/horserace_data

Dataset for HKJC and SG Turfclub horse race

Hong Kong Jockey Club and Singapore TurfClub Horse Race Data

Foreword

Gambling is bad, m'kay.

This repository provides horse race data for the Hong Kong Jockey Club and the Singpore Turf Club. The data was obtained by scraping their respective public websites, and comes with no guarantee of correctness whatsoever.

A particularly cool thing is that we also provides historical odds for a period of time for HKJC race. Being able to predict what would be the final odds for a given horse on a given race is extremely valuable, but historical data are, as far as we know, not publicly available. We thus wrote a scraper, that ran for 2 seasons, that probed the odds at regular interval up to the race start. This allows for cool time series analysis that can't be done with historical data available on the public websites.

That dataset is provided as a set of compressed CSV files, that can easily be reloaded to a database of your choice, a pandas dataframe, or even Excel if you don't know any better. The HKJC website is just a little less crappy that the TurfClub one, in general HK data contains more information than their Singaporean counterpart.

Dataset

The schemas are not explicitely described because they should be quite straightforward and because I'm lazy.

List of all the horses (some retired) for HKJC and SGTC that ran a race, up to 2018-07-01.

Each row of this table is the result for a single horse in a single race, with their position, final odds (for first place -- more explicit dividends can be found in the all_dividends table for HK races). This is the main source of information for the statistics you want. Note that some races found in the performance table do NOT have their counterpart in the races table.

This contains historical results from 1979 up to 2018-06-27 for Hong Kong, and 2002-03-08 to 2018-04-24 for Singapore.

List of all the races ran between 2016-09-28 and 2018-06-27 for Hong Kong and 2016-09-25 to 2018-04-24 for Singapore. Note that some races not found in this table still have available performances in the performances table.

Each row of this table contains the JSON-encoded dividend results (which can be used to infer the final odds) for each race ran in Hong Kong between 2016-09-28 and 2018-06-27.

Each row contains the sectional times for races ran between 2008-06-05 and 2018-06-27. That's basically, for a given horse in a given race, what was their placing and time at given section of the track.

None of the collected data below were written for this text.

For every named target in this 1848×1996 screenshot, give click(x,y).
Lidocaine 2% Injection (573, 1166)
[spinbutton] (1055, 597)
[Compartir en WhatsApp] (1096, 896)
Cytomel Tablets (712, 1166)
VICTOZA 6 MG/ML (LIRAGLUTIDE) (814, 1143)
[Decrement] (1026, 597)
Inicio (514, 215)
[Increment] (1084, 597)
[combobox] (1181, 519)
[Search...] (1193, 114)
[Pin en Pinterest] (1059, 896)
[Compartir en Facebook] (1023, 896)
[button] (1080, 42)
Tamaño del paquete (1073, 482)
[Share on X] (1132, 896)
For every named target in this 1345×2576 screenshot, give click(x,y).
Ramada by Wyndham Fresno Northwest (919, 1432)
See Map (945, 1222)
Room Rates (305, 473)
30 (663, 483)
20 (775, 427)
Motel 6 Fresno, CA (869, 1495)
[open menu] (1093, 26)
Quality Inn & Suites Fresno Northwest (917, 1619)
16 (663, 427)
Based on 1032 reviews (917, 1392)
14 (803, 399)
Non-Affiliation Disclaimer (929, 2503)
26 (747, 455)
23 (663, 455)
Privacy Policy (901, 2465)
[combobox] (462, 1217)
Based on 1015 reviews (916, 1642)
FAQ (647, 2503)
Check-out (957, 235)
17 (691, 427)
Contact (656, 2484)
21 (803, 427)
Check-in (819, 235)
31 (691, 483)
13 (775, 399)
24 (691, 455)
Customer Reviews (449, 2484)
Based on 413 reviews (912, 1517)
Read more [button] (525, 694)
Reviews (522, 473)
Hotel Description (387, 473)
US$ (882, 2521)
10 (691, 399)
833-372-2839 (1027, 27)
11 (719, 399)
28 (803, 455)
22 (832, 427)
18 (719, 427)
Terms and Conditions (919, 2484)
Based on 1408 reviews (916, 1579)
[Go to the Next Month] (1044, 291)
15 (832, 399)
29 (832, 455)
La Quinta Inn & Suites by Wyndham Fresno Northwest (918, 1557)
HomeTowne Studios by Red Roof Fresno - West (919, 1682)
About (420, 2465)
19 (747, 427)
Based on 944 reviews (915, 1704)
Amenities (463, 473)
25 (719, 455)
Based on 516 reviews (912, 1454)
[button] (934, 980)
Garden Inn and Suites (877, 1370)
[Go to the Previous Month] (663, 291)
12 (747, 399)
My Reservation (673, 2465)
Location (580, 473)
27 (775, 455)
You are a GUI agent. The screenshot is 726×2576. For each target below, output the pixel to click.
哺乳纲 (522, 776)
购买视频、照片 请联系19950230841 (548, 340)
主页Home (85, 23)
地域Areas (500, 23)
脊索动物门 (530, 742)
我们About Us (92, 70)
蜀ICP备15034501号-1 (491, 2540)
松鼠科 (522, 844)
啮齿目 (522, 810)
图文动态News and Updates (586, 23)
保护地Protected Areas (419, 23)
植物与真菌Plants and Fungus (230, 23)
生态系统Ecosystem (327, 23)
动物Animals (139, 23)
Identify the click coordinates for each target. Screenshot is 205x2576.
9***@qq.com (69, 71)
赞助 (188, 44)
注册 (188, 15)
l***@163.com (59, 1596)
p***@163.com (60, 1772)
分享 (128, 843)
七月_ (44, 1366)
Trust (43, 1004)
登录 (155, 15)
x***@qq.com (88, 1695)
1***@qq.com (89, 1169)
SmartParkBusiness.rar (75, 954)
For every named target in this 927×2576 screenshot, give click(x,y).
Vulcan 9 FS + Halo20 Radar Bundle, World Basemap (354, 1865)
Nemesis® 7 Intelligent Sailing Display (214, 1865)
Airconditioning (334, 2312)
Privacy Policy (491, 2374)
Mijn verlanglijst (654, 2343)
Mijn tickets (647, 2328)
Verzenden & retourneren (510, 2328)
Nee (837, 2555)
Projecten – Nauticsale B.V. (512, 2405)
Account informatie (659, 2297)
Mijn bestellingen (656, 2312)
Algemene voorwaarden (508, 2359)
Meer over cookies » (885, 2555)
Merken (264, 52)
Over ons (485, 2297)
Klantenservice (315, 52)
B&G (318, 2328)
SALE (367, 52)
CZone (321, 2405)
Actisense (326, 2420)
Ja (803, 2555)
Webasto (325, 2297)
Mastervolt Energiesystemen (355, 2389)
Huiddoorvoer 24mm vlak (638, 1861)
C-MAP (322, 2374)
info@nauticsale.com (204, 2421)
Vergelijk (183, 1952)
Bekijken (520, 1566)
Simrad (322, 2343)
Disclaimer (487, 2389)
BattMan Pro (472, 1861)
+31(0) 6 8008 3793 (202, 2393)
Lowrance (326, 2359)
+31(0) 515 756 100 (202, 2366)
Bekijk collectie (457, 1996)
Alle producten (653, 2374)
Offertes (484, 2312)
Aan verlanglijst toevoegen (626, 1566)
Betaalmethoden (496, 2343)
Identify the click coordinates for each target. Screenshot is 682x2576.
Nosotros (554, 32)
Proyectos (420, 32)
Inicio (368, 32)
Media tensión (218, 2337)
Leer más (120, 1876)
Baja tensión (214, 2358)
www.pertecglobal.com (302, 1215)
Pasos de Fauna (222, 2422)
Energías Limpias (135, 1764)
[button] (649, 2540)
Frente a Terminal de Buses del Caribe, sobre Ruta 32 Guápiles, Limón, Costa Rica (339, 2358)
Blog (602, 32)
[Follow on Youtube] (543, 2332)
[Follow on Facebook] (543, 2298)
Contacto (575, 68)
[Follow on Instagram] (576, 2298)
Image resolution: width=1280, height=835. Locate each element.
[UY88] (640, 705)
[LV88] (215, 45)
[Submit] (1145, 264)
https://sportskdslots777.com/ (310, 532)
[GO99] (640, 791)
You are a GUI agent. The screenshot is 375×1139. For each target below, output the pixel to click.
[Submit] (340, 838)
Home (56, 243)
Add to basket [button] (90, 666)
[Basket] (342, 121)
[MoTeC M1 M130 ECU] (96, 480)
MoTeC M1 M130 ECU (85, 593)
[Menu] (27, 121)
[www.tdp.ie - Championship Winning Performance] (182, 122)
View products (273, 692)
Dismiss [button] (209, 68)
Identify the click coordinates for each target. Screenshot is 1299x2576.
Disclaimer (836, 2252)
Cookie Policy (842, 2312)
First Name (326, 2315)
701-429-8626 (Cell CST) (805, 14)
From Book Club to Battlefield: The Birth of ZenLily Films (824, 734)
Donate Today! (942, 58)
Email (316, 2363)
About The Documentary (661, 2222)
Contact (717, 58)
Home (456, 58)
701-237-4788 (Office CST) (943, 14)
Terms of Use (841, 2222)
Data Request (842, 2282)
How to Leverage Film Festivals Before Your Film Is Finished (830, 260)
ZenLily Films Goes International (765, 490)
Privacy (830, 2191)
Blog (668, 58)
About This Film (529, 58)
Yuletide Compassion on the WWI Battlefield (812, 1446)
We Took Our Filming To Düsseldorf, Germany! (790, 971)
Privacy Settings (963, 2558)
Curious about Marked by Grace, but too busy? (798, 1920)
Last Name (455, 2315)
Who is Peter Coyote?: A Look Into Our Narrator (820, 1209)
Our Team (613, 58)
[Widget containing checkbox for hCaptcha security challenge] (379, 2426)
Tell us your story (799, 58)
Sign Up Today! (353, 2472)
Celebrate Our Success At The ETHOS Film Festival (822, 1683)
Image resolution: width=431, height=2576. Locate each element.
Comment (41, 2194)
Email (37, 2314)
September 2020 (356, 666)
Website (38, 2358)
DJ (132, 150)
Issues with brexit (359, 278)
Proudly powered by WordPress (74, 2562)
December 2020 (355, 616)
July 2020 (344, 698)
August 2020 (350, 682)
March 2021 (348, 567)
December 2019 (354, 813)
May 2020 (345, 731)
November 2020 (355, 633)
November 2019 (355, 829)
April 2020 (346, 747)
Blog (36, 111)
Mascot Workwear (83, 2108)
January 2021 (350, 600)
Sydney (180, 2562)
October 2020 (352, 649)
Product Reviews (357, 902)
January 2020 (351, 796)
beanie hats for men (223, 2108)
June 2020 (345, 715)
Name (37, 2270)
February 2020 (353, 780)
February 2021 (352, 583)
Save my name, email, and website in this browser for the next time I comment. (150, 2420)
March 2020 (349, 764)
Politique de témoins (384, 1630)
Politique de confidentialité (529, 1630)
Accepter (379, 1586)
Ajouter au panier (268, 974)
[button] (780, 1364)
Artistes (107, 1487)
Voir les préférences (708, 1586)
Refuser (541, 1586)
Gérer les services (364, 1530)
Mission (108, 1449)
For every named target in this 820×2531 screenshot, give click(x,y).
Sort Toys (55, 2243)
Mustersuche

Live odds evolution for Hong Kong race ran between 2016-09-27 and 2018-06-27. HKJC is a "pari-mutuel" system where odds for a given horse / bet evolve up to the start of the race. This dataset was collected by poking for the odds at various interval before a race (with the interval getting smaller as the race was getting closer, since that's when the odds tend to vary the most). As far as we can tell, this kind of information can not be found in historical dataset, and can only be collected in real-time.

FAQ

Where's the scraper?

I initially planned on releasing the scrapers for the data, but few things stood in my way:

  • the data was obtained through scraping, and the websites changed. It happened many times while the scrapers were live, from 2016 to 2018, but the current version drifted too far from the latest working version. Scraping is inherently brittle and the code rots at a very fast pace. I am working on releasing a version that work but don't hold your breath.
  • the code was designed for a much larger purpose (probe for new race, pull and store results in a database) and requires a lot of cleanup to specifically isolate the scraping bits.

Why the discrepancy in the dates? Why some information available and some not? Why is the schema so dirty?

The websites offer various historical information in various format. It's a hot mess, really. Sometimes we get all we need, sometimes we need dirty hacks to get the rest, sometime the information is not available at all ¯\_(ツ)_/¯. This is also why there are some fields that are sometimes available, sometimes empty.

We tried to stick to whatever information was available from a given source. A sane developer would not have organize the data like that, but that's how we found it.

See also

We played with this data for fun, and talked about it in this talk. The morale of it is that you should probably not expect to make bank out of this dataset, but it's really cool for data analysis fun.

The scraping was also supporting a really cool Android app aptly named Horsemaster, but it was a bit of a commercial failure and was pulled out for various reasons.